Michael_Elliott
Born to Be Bad (1934) *** (out of 4) Letty Strong (Loretta Young) is a street tough girl who really isn't that good of a mother to her seven-year-old son Mickey (Jackie Kelk). One day Mickey is hit by a car and he's actually okay but his mother makes him play up his injuries to try and get more money out of the rich Malcolm Trevor (Cary Grant). The plan backfires in court and Letty loses her son. Malcolm agrees to take the child but complications follow.BORN TO BE BAD is a pretty ridiculous film in many ways but it's impossible not to enjoy it. After all, it's got two screen legends working together and both of them are in fine form. It's also worth noting that the film runs an incredibly quick 61-minutes so it flies by and while it's not "deep" or overly intelligent, it's certainly entertaining and that the main thing.What I enjoyed most about this film was the performance by Young. I'm not going to lie but she's one of my favorite actresses and my love for her started with this film. Obviously she's an incredibly beautiful woman and I really loved that toughness she brought to this character. I really thought she did a great job at playing this street-tough woman who will stop at nothing to get what she wants. Grant, loaned out by Paramount, really doesn't have much to do but he's always fun to watch. Kelk is good (and annoying) as the young kid and you've also got Henry Travers and Paul Harvey in small roles.As I said, if you're looking for a deep drama then you're not going to find it here. BORN TO BE BAD got released just before the Hayes Office stepped in and caused issues in Hollywood so the Pre-Code nature is another thing the film has in its favor.
ivegonemod
Fantastic film but so drastically unbelievable in parts. I really enjoyed the relationship between Letty and her son even if she wasn't that great a mother. The son, at the moment I've forgotten his name, was excellent. He really brought a lot to the role, but I just kept thinking he has to be older than 7. The relationship between Letty and Cary Grant's character I didn't get at all. How could they love each other as deep as all that in a less than 8 days? Really? There was no build up to it, perhaps because the movie is so short. Letty should be nothing more than a pretty misguided young woman to Mal or what have you. The relationship between Mal and his wife was a complete joke, but not a single moment of it was funny. How on earth could she know that her husband would have sex with another woman right down the hall from her own bed and just look sad and pitiful and say she loves him with all her heart and he has done no wrong to her? Obviously she cannot have children, so she believes that since Letty could give him a son and she can't that what he did was OK. First of all, that is STUPID! Second of all, Letty did not really give him a son. She had no custody of him but the judge said that if she would agree, he would release the boy to Mal as his legal father. Sure, she agreed, but the alternative was to leave him in a home, and anyway, she tried to kidnap him back. They shouldn't have written the wife as such a sap.
Jay Raskin
This is the type of Pre-Code film that makes you curse the Hayes Code and the Catholic Legion of Decency. It is more serious and adult orientated movie than almost any movie for the next 20 years.You have ambiguous lead characters who are allowed to be both good and bad people, so you can't really guess how things will turn out. The Hayes Code pretty much separated characters into good and bad and you could easily guess who would be rewarded (the good) and who would be punished (the bad).Loretta Young is the revelation here.
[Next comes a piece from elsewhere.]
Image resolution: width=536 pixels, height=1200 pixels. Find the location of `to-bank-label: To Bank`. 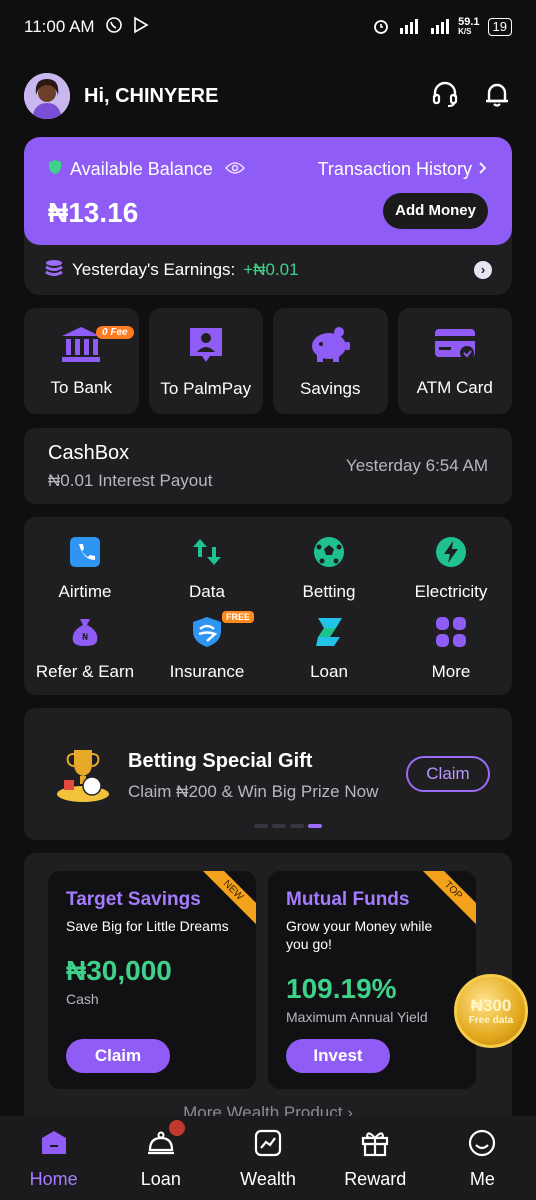

to-bank-label: To Bank is located at coordinates (81, 387).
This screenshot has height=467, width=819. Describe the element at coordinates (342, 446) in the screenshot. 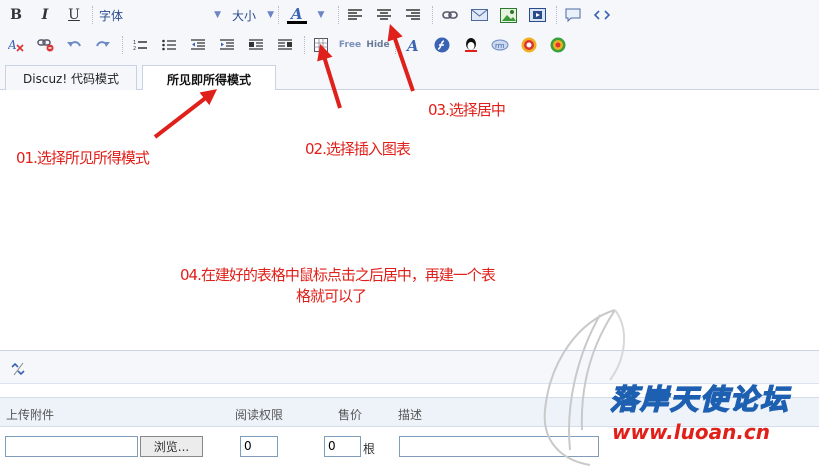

She looks a bit like Liza Minnelli in "Cabaret" and she seems to genuinely enjoy breaking social customs and taboos. She reminded me of Joan Crawford's character in "Rain". Her determination to seduce Cary Grant away from his wife still manages to shock us, or at least me, in 2010.I know that Loretta Young hosted an anthology television series in the 1950's, which was rerun in the daytime through the 1960's. As a child, I found it quite boring and never watched it. I'm sure I would find it fascinating today.The lackluster boy actor is the only weak part of the film. Young plays their scenes with genuine warmth, but the kid just gives us an early version of the East Side Kids caricature.Cary Grant is his usual good guy self, but undergoes quite an unusual transformation. It is rare when Grant does something to alienate the audience in a movie, as he does here. He seems in complete control, but Loretta's sexiness causes him to lose his cool persona.In most films we root for a mother who is going to lose her wayward son to state institutions. Here, we almost root against her getting her kid back. All in all, a fine film.
boblipton
This melodrama from 1934 almost works.Henry Travers, as always, is excellent. Cary Grant does a good job as a the male lead who is not a star, but who is supposed to support the acting of the lead. He comes off as thoughtful,kind and wise.Loretta Young, however, cannot quite pull off her leading role as the woman who, kicked around by life, decides to kick back. Jackie Kelk, as her barely pre-Code bastard son, is simultaneously whiny and predatory in an oh-gosh-gee-whiz sort of way.The entire thing has the air of having been cut down to serve as a second feature: some extra scenes might have been helpful. Give it a miss unless you want to see what Cary Grant was like while working his way up the Hollywood star system.